Certainly, the city council is not the place to debate the war in Iraq, but there is no doubt that the death penalty moratorium is one of those things that could impact a Mountain View citizen. For example, the persons recently convicted of the murder of Mountain View resident Doris Condon, as well as Seti Scanlan, a local resident who killed a bank employee in Burlingame, were all candidates for receiving the death penalty. (All three received life sentences.)

We see headlines every month or so about another death-row or life-sentence inmate who is released after DNA tests give irrefutable proof that he did not commit the crime for which he was convicted. The cases also bring to light the occasional, but incredible, malfunctions of the judicial system.

Given this backdrop, we agree with Mike Kasperzak, Laura Macias and Mayor Neely, who voted to allow the HRC to use a modest amount of staff time to discuss the moratorium on the death penalty. We would not expect the discussion to persuade state leaders to jump on the issue, but if the commission voted to back the moratorium, and if the city council did the same, Mountain View would be added to a small list of cities that spoke up, whether it had standing to do so or not.

---*---

ASSIGNMENT:
Answer these questions about the editorial on the death penalty moratorium:
(a) What sentences did the three people named as candidates for the death penalty receive?
(b) According to the headlines, what gives irrefutable proof that a released inmate did not commit the crime?
(c) Who voted to allow the HRC to use staff time to discuss the moratorium?

[Data entries]
---*---

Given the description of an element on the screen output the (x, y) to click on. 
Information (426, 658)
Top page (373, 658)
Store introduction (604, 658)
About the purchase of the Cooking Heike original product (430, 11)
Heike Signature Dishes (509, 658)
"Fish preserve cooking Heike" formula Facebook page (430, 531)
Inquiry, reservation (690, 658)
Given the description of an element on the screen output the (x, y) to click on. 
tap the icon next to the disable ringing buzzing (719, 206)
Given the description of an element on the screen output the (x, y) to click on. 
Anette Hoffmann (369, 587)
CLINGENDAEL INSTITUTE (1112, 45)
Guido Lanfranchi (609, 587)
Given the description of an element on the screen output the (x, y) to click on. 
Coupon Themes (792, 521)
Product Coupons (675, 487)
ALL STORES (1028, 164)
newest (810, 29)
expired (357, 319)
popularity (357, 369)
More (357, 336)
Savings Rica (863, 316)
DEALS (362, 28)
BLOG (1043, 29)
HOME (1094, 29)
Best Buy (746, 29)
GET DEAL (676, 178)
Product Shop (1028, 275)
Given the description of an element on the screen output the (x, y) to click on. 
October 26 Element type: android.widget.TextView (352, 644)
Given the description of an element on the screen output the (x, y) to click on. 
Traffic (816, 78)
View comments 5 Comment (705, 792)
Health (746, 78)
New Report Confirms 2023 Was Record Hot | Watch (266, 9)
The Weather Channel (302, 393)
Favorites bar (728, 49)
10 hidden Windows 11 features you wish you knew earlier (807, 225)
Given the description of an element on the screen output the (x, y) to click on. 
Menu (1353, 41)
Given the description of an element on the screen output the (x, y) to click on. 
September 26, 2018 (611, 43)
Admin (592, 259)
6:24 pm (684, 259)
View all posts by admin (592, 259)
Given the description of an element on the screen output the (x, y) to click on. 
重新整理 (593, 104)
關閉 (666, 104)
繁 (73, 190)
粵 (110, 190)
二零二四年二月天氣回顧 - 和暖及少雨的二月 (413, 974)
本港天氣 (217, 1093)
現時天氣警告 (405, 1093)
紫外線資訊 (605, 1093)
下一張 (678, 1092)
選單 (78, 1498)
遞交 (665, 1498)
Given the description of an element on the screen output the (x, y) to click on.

---*---

EXERCISE SOLUTION:
(a) Life sentences.
(b) DNA tests.
(c) Mike Kasperzak, Laura Macias and Mayor Neely.